Keith Larman wrote: View Post
David Skaggs wrote:
The ip/is/ihtbf/aiki people on this forum are not able to describe how aiki works without resorting to Japanese or Chinese culture and language because they do not have an understanding of how what they are doing works.


The fact that you or anyone does not understand a description does not mean the person saying it does not understand how it works. And the utilization of Japanese or Chinese terminology appears to me to be appropriate if a) the terms are explained as best possible and b) there may not be perfectly equivalent translations available in the target language. I use Japanese terms all the time when discussing Japanese swords and sword arts because a) it is precise and b) they are correct. Especially when they don't have exact corollaries in English due to the unique evolution of the craft in that culture.

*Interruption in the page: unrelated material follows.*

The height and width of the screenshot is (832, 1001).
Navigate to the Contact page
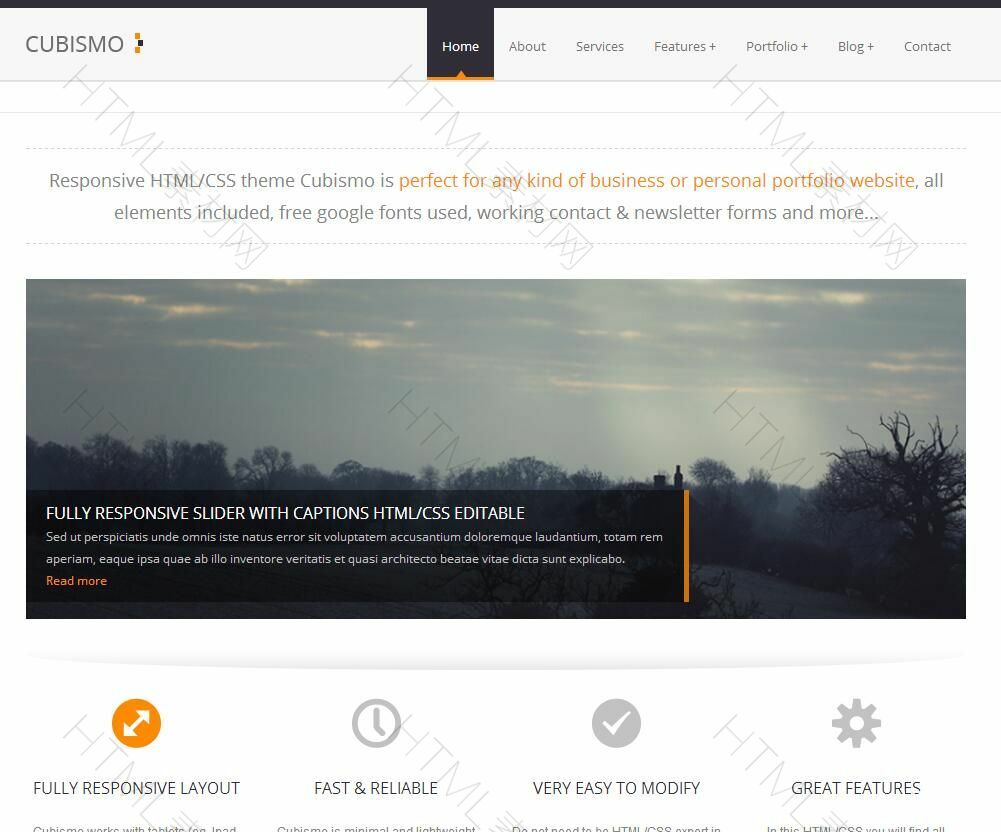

Yukio Sagawa -- reputedly quite capable in aiki -- said explicitly that :
Sagawa in "Clear Power" wrote:
If you simply go through life by simply thinking you can copy people you'll never get anywhere. The only person that can do this is you. You must create your own understanding for yourself.
Take Aiki for example. There is no way to really teach this. Even if I could point at something that is Aiki I can't put it into words. You simply think you can learn everything from me, so you don't develop the habit to think for yourself. That is what divides people that are smart from whose who are not. Even with mathematics, its not as if you suddenly wake up one day able to do these things, am I right? This is the same with Bujutsu. It is about long periods of work, innovation, that you slowly over time become able to do these things.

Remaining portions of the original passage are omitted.